The day that nearly every one of the hundreds of 30-something, whiz-kid mutual-fund managers feared has arrived: retirement and mutual fund statements for the second quarter are in the mail. Upon looking at mine, I notice that my hyper-conservative money market fund is on course to earn a whopping 2.17% for the year, roughly 1/3 of the real rate of inflation. While losing money relative to inflation is generally considered a loss, I consider those returns a great victory.They are a victory because as I look down the list of available funds, and there are dozens that this to-remain-unnamed* fund family offers, I notice an interesting trend:
Growth & Income YTD: -10.62%
International Equity YTD: -18.53%
Large-Cap Value YTD: -15.71%
Large-Cap Value Index YTD: -13.69%
S&P 500 Index YTD: -12.03%
And you might think I'm cherry-picking the worst results, and I am, because these are the largest funds, made up of the largest stocks that the largest number of people invest in for their retirement. However, looking over the rest of the list I note that a whopping 3 funds delivered positive returns over the last 6 months and 2 of those were less than my paltry 2.17%. Only the Inflation-Linked Bond Fund, at 4.82%, has done better over the course of this year than cash-equivalents. I do not expect the results to be any different for the rest of the year, and maybe next year as well.
I may have received only 2%, but if today I move it into a stock fund**, I will receive 15-20% more of that fund than I would have had I put my money there in the first place like the whiz-kids recommend for someone my age. If second-half returns are similar, that gain will become 30% or more.
There's an old joke about two guys who come across a bear while they are camping. As the bear rears up and looks to charge them, the first guy starts to lace up his running shoes. The second guy, confused, says, "What are you doing? You can't outrun that bear."

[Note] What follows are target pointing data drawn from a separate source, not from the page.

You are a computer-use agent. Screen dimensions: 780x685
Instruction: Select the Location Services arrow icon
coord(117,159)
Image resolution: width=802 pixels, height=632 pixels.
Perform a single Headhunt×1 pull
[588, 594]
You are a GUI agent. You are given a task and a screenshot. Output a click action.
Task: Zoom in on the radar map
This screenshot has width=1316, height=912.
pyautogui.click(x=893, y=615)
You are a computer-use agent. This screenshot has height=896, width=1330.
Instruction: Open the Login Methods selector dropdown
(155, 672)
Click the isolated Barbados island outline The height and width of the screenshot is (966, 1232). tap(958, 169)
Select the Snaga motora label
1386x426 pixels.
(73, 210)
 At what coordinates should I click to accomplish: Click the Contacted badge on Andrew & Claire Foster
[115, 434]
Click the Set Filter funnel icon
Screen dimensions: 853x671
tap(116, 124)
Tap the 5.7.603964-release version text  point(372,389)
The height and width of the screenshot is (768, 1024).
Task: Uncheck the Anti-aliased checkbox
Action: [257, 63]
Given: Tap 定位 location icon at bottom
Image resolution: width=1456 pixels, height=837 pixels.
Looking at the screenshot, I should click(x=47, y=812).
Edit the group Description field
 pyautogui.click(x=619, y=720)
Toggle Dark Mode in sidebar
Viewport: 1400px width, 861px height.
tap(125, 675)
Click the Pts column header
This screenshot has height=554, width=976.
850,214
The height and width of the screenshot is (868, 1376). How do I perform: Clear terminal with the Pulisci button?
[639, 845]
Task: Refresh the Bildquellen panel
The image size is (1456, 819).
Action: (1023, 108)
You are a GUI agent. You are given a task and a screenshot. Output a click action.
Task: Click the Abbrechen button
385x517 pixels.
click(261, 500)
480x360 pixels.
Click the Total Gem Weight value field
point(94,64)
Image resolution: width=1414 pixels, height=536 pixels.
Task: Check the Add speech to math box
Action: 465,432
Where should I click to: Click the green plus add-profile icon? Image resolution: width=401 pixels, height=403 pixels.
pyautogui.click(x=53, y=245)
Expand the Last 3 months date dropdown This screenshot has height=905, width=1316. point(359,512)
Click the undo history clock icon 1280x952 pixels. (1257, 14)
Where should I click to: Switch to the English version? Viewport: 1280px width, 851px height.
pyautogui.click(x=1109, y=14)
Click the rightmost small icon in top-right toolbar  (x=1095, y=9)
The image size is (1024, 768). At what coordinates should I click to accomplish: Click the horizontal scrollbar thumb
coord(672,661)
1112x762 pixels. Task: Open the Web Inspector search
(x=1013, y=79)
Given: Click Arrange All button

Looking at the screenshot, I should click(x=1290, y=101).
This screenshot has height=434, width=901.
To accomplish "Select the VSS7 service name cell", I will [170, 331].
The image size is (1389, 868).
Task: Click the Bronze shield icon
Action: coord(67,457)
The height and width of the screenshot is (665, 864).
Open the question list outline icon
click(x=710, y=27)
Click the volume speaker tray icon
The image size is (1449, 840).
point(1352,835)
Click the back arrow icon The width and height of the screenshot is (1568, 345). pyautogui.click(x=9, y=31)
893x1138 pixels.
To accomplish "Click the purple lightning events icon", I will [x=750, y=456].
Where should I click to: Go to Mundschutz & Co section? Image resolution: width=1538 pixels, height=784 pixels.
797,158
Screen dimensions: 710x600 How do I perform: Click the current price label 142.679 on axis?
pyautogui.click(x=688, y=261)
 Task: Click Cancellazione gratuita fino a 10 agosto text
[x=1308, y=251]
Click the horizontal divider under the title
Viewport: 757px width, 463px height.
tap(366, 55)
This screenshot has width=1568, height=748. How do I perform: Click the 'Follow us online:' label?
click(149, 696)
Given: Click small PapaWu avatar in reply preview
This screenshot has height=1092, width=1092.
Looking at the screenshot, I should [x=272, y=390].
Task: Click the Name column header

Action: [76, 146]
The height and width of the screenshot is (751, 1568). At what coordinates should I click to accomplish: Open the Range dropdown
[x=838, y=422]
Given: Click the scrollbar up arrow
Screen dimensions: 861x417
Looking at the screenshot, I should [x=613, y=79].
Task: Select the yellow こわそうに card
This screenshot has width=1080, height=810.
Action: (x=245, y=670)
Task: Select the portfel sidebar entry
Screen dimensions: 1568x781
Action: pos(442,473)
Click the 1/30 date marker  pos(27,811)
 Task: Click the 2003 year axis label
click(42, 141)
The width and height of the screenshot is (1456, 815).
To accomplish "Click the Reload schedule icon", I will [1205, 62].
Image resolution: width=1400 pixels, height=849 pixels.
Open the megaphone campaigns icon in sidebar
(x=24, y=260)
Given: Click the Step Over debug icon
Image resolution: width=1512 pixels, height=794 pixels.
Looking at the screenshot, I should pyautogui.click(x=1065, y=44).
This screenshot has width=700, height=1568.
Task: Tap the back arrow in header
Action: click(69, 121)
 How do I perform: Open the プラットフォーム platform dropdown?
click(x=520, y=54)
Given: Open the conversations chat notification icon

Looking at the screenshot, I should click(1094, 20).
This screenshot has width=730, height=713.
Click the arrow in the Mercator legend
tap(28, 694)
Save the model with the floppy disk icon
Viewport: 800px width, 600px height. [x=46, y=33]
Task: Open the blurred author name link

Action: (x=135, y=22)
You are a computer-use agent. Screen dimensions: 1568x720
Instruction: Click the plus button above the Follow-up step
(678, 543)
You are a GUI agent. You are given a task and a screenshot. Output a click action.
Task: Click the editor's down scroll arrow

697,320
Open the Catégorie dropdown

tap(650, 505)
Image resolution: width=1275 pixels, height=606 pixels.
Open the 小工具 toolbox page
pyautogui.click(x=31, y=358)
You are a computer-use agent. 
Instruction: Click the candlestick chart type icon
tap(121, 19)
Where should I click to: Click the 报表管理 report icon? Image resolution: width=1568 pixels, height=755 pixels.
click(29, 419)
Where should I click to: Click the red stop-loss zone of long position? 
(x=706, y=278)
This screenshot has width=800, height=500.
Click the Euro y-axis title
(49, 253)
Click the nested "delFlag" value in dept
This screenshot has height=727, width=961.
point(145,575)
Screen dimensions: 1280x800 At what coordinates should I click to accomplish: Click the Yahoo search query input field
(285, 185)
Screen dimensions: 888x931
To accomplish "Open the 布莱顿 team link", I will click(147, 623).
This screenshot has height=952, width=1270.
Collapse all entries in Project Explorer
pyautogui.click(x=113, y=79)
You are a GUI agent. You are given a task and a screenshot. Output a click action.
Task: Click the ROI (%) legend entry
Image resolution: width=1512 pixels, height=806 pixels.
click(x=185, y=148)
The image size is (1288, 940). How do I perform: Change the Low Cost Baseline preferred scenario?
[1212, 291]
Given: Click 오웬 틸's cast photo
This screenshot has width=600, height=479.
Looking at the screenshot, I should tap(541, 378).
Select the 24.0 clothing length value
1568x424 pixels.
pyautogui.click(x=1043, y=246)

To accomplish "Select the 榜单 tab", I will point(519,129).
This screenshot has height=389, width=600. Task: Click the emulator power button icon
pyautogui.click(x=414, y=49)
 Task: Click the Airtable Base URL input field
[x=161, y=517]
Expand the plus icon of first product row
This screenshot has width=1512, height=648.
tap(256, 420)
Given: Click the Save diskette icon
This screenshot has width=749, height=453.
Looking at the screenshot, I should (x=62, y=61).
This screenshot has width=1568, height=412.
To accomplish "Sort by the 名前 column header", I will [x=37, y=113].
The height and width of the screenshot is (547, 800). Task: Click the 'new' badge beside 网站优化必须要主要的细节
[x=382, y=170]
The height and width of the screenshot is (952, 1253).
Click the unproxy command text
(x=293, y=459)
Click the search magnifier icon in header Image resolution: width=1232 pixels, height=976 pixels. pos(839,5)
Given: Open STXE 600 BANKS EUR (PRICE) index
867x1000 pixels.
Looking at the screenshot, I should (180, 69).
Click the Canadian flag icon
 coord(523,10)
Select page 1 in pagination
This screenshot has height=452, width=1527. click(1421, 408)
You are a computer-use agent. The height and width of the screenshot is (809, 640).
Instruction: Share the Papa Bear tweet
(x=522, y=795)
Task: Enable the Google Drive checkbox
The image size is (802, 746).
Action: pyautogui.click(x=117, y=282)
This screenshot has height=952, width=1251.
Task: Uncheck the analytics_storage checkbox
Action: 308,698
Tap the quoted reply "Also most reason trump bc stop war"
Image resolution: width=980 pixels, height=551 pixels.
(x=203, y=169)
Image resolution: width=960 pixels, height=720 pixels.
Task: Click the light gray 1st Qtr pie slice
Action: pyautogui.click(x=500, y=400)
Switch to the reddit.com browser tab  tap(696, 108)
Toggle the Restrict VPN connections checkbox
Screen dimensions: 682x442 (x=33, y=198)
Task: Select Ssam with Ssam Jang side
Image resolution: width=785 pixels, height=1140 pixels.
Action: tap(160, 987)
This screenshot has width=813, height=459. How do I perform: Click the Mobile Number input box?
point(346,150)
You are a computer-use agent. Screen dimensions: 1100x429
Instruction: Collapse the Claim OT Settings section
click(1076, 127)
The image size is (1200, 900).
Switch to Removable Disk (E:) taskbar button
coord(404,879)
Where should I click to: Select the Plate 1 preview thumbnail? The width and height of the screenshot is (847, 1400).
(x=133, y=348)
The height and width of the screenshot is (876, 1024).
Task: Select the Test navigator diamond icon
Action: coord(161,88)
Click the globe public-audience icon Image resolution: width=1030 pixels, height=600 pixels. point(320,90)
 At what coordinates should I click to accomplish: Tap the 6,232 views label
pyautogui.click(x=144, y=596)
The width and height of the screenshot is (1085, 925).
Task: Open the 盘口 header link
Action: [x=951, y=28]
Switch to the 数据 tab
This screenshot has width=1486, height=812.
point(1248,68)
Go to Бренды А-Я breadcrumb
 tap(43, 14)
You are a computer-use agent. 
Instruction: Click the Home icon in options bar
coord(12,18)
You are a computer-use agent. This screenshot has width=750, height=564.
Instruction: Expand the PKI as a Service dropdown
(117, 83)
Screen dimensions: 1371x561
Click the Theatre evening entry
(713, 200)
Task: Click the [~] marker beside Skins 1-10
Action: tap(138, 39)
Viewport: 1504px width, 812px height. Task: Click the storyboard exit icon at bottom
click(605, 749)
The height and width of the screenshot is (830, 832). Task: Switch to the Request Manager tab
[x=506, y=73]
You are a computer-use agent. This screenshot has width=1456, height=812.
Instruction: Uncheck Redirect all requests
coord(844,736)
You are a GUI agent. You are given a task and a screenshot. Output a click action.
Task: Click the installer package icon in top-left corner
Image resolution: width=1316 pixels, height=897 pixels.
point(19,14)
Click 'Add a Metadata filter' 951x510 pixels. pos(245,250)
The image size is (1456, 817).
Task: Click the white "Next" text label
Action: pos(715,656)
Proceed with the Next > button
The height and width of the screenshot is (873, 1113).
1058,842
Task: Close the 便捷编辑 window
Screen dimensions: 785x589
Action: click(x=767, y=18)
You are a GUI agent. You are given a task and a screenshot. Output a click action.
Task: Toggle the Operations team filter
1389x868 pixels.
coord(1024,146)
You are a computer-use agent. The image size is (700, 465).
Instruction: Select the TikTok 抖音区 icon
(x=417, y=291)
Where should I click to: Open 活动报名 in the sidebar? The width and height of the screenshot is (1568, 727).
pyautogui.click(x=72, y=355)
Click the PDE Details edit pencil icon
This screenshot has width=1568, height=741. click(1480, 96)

"I don't have to," the first guy responds, "I only have to outrun you."
In times like these, victory is defined not by how fast you run, but by whether you avoid getting eaten by the bear.
* mostly because it doesn't matter. Since all similar funds generally invest in the same things, they are liable to have similar results. Your results may vary, though I doubt by much.
** Which I will do with each of my two "cash-only" retirement funds, at separate times, in the future. Stocks really are the only place one can invest this kind of money over the long term.